Em 2009, a EN 125 foi adjudicada para requalificação. Estava inicialmente prevista, nesta via, a construção de 60 rotundas e pelo menos duas variantes de grande envergadura. Contudo, «as obras na EN125 só começaram em 2015 e com um plano alterado e muito mais barato», alerta o partido Nós, Cidadãos! do Algarve.
«Com o interregno de cinco anos veio também a especulação imobiliária pouco clara e transparente. Várias questões se levantam em torno destas obras, nomeadamente a construção de rotundas com acessos a caminhos de terra batida, indiciando um potencial aumento da especulação imobiliária. Não há nada de errado em comprar e vender terrenos. O que está errado é o tráfico de influências, a manipulação de informação em benefício próprio colocando, mais uma vez, o Algarve sob enorme pressão e especulação em detrimento dos reais interesses da região», alerta esta força política, em nota de imprensa.
«De uma vez por todas, coloque-se em primeiro lugar o que é verdadeiramente importante para o desenvolvimento regional do Algarve como um todo.

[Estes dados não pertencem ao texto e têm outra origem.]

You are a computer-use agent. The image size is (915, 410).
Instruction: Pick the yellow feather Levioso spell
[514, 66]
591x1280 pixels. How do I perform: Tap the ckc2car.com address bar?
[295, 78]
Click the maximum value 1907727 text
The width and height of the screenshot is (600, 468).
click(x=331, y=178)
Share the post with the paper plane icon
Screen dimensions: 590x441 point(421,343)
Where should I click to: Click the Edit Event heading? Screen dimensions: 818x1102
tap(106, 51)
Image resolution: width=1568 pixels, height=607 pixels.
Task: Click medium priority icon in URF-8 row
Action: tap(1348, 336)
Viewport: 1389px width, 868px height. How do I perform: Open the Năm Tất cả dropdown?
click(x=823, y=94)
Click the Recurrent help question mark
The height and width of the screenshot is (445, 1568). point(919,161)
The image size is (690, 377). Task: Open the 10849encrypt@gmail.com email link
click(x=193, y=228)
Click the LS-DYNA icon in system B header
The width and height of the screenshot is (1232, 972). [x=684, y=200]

Não é, seguramente, a especulação imobiliária desenfreada como aconteceu durante as décadas de 1980 e 1990, nem a construção em grande escala, nem a construção de mega hipermercados que são os maiores da Península Ibérica e que ultrapassam em muito os rácios de sustentabilidade económica da região, nem a exploração de petróleo. Parem de abusar do Algarve e dos algarvios», reitera a Comissão Politica Distrital do Nós, Cidadãos!
Perante as «legítimas preocupações dos hoteleiros e demais empresários que no Algarve operam diariamente ao longo de todo o ano, a CPD do Nós, Cidadãos! defende que haja bom senso sobre esta matéria e que, de uma vez por todas, o real interesse da região seja posto à frente de todos os outros interesses. As atuais obras na EN125 durante o período de Verão acrescidas de portagens na Via do Infante (A22) só servem para financiar a Euroscut e a Via Livre”- empresa que tem a concessão, não só da A22, mas também da A28», conclui a nota de imprensa.